As remarked in the Introduction, the philosophical aspect of the text does not rely only on the Socratic connection. The beginning of the work, which has attracted much interest for its absence of any indication of intent, casts it in a quite traditional philosophical frame: a young prince, treated unjustly by his older brother, and driven by his own ambition and sense of rectitude, seeks to unseat the new king and to rule instead of him. At the outset we are prompted to think about right and wrong and the nature of justice and power. The bare outline of the story provided furthermore makes us want to learn more about the Persian actors, who we are already familiar with as historical figures. The journey ahead, grounded spatially and chronologically through the march record, holds out the promise of revealing insights into their world.
And yet, for all his confident intellectual awareness, there is in Xenophon a profound feeling of human inadequacy and a sense, never forgotten, that permanence and perfection always elude.
William Higgins, Xenophon the Athenian
Xenophon was the son of Gryllos, an Athenian who owned land in Erchia in the east of Attica. The year of his birth is not known, nor is there reliable information on when, or where, he died. For the more than seventy years that he may have lived there are few solid biographical details, and most of these derive from his own works. Yet if the facts of his own life are sparsely documented, knowledge of Classical Athenian life is comparatively rich, and by drawing on the political and social history of the city in the late fifth century we can garner a sense of the world in which he grew up and which defined who he was and became. Following a short biography, I examine three factors from the earlier years which I suggest were major influences on his life and underpin the strong apologetic Tendenz in his writings. The content and analysis of this chapter and the following one on Anabasis furnish background for the arguments in the rest of the monograph.
Biography
Sources
Xenophon was the author of fourteen complete works, a number of which supply detail about his life. In some cases the detail seems clearly autobiographical, while in others reasonable arguments can be made that he is referring to personal experience.
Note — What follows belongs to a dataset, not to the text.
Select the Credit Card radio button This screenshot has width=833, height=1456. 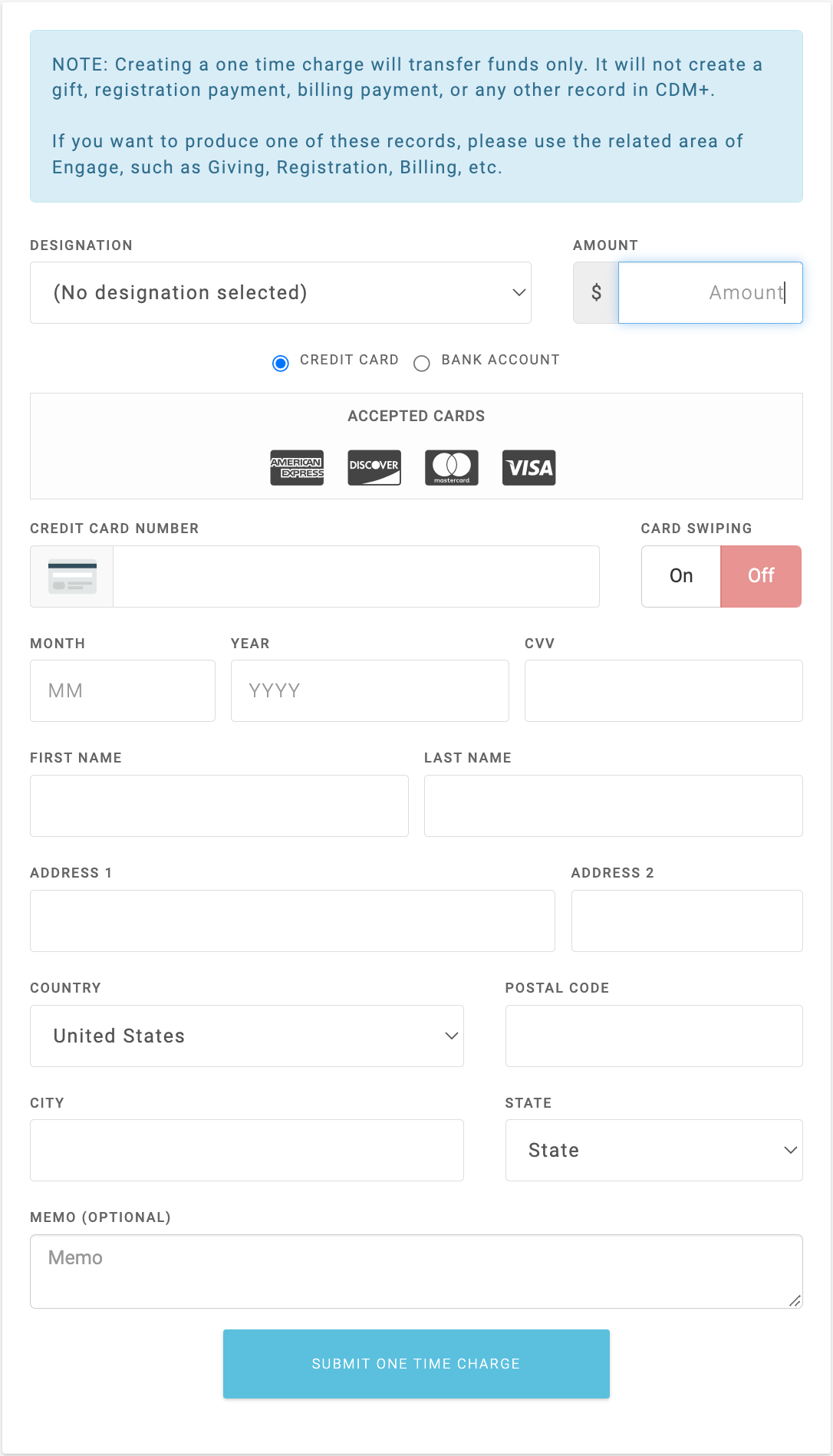281,363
The most prominent of these is Anabasis, his account of Cyrus the Younger's march upcountry in 401 and the subsequent retreat of his Greek mercenaries. The story provides us with a timeline for the author's movements in the period of the march and, by way of a flashforward, a window into his later life in the Peloponnese. However, there is a need for care in interpreting what he tells us about himself in his works, especially in the case of Anabasis. While many regard it as the most important source for his life, I argue in this study that the Xenophon we see in the text is an exemplary figure, a young Athenian and pupil of Socrates who applies the lessons of his teacher to the extreme situation in which he has found himself.
In May 401 the Persian prince, Cyrus the Younger, set out from his satrapy in western Anatolia to pacify a tribe of the interior. His army comprised levies drawn from the areas under his command and some 12,000 Greek mercenaries. However, unknown to all but a few of these men, his real destination was Babylonia, his true aim, to seize the royal throne from his older brother. Although he managed to lead the force into the heart of Mesopotamia, Cyrus was killed in the ensuing battle with King Artaxerxes, who went on to reign for forty years more. With Cyrus dead, the Persians had no serious incentive to destroy his Greek mercenaries and instead led them northward out of Mesopotamia. After seizing their generals in a ruse at the Zapatas River, they funnelled the men into the highlands of the Kardouchoi, a fiercely independent people once said to have destroyed a large contingent sent by the King to pacify them. The satrap Tissaphernes, who had orchestrated the removal of the Greeks from Babylonia, must have been confident as he rode west to take over Cyrus's dominion that he would not see or hear of them again as a unit. Yet they managed to fight through the territory of the Kardouchoi and, eventually, to make their way to the Black Sea. Within two years, those who had survived the retreat were on the offensive against Tissaphernes as part of a Spartan-led force in Asia Minor.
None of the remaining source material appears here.